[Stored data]
◆ ◆ ◆ ◆ ◆

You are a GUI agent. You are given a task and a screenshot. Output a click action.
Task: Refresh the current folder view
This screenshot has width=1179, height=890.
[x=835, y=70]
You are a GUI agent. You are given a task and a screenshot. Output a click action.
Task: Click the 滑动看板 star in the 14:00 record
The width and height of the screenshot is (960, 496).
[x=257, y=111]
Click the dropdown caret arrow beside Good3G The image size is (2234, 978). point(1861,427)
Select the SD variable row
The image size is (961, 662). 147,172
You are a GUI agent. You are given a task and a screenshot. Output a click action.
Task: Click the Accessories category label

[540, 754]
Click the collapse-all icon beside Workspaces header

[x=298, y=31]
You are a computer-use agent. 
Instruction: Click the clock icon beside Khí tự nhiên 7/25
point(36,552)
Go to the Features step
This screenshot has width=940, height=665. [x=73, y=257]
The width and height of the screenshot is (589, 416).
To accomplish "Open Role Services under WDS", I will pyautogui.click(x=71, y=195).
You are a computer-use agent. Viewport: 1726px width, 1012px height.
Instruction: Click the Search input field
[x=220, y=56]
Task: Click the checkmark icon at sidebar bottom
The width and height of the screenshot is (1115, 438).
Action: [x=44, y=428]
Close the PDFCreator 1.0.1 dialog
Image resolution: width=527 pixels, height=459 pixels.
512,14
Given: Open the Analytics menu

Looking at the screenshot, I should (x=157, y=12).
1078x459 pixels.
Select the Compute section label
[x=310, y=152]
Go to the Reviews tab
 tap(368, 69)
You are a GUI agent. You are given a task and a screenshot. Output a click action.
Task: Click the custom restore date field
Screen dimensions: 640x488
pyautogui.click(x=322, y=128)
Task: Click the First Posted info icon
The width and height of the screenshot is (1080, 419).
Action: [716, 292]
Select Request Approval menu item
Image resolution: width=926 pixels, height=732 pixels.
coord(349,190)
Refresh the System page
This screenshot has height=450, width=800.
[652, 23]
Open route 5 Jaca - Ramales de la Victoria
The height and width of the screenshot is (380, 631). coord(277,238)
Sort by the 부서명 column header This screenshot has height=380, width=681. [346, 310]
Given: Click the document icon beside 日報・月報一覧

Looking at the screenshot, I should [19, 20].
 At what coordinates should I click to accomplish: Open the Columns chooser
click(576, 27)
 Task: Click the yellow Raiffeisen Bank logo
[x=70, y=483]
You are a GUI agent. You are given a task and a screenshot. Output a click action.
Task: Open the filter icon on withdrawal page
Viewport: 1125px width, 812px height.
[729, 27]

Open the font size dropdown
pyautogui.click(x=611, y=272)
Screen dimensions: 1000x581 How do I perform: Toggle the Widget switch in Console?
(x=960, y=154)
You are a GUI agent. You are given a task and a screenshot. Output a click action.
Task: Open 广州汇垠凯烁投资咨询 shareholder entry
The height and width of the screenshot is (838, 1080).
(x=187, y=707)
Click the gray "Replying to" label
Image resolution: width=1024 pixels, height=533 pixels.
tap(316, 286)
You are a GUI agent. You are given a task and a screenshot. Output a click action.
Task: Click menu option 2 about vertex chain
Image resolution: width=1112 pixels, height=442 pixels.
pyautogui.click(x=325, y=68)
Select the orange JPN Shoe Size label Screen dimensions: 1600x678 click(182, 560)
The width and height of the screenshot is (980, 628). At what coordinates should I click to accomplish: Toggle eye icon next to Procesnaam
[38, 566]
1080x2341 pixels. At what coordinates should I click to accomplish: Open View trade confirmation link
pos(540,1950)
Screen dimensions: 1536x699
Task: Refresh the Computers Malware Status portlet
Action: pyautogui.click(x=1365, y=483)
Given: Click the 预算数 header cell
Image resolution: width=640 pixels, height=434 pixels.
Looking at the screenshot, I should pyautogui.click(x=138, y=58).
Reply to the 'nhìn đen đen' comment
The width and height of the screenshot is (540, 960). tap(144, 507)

◆ ◆ ◆ ◆ ◆

What you have to do
Print all the entries above. Keep each one exact.

Task output
You are a GUI agent. You are given a task and a screenshot. Output a click action.
Task: Refresh the current folder view
This screenshot has width=1179, height=890.
[x=835, y=70]
You are a GUI agent. You are given a task and a screenshot. Output a click action.
Task: Click the 滑动看板 star in the 14:00 record
The width and height of the screenshot is (960, 496).
[x=257, y=111]
Click the dropdown caret arrow beside Good3G The image size is (2234, 978). point(1861,427)
Select the SD variable row
The image size is (961, 662). 147,172
You are a GUI agent. You are given a task and a screenshot. Output a click action.
Task: Click the Accessories category label

[540, 754]
Click the collapse-all icon beside Workspaces header

[x=298, y=31]
You are a computer-use agent. 
Instruction: Click the clock icon beside Khí tự nhiên 7/25
point(36,552)
Go to the Features step
This screenshot has width=940, height=665. [x=73, y=257]
The width and height of the screenshot is (589, 416).
To accomplish "Open Role Services under WDS", I will pyautogui.click(x=71, y=195).
You are a computer-use agent. Viewport: 1726px width, 1012px height.
Instruction: Click the Search input field
[x=220, y=56]
Task: Click the checkmark icon at sidebar bottom
The width and height of the screenshot is (1115, 438).
Action: [x=44, y=428]
Close the PDFCreator 1.0.1 dialog
Image resolution: width=527 pixels, height=459 pixels.
512,14
Given: Open the Analytics menu

Looking at the screenshot, I should (x=157, y=12).
1078x459 pixels.
Select the Compute section label
[x=310, y=152]
Go to the Reviews tab
 tap(368, 69)
You are a GUI agent. You are given a task and a screenshot. Output a click action.
Task: Click the custom restore date field
Screen dimensions: 640x488
pyautogui.click(x=322, y=128)
Task: Click the First Posted info icon
The width and height of the screenshot is (1080, 419).
Action: [716, 292]
Select Request Approval menu item
Image resolution: width=926 pixels, height=732 pixels.
coord(349,190)
Refresh the System page
This screenshot has height=450, width=800.
[652, 23]
Open route 5 Jaca - Ramales de la Victoria
The height and width of the screenshot is (380, 631). coord(277,238)
Sort by the 부서명 column header This screenshot has height=380, width=681. [346, 310]
Given: Click the document icon beside 日報・月報一覧

Looking at the screenshot, I should [19, 20].
 At what coordinates should I click to accomplish: Open the Columns chooser
click(576, 27)
 Task: Click the yellow Raiffeisen Bank logo
[x=70, y=483]
You are a GUI agent. You are given a task and a screenshot. Output a click action.
Task: Open the filter icon on withdrawal page
Viewport: 1125px width, 812px height.
[729, 27]

Open the font size dropdown
pyautogui.click(x=611, y=272)
Screen dimensions: 1000x581 How do I perform: Toggle the Widget switch in Console?
(x=960, y=154)
You are a GUI agent. You are given a task and a screenshot. Output a click action.
Task: Open 广州汇垠凯烁投资咨询 shareholder entry
The height and width of the screenshot is (838, 1080).
(x=187, y=707)
Click the gray "Replying to" label
Image resolution: width=1024 pixels, height=533 pixels.
tap(316, 286)
You are a GUI agent. You are given a task and a screenshot. Output a click action.
Task: Click menu option 2 about vertex chain
Image resolution: width=1112 pixels, height=442 pixels.
pyautogui.click(x=325, y=68)
Select the orange JPN Shoe Size label Screen dimensions: 1600x678 click(182, 560)
The width and height of the screenshot is (980, 628). At what coordinates should I click to accomplish: Toggle eye icon next to Procesnaam
[38, 566]
1080x2341 pixels. At what coordinates should I click to accomplish: Open View trade confirmation link
pos(540,1950)
Screen dimensions: 1536x699
Task: Refresh the Computers Malware Status portlet
Action: pyautogui.click(x=1365, y=483)
Given: Click the 预算数 header cell
Image resolution: width=640 pixels, height=434 pixels.
Looking at the screenshot, I should pyautogui.click(x=138, y=58).
Reply to the 'nhìn đen đen' comment
The width and height of the screenshot is (540, 960). tap(144, 507)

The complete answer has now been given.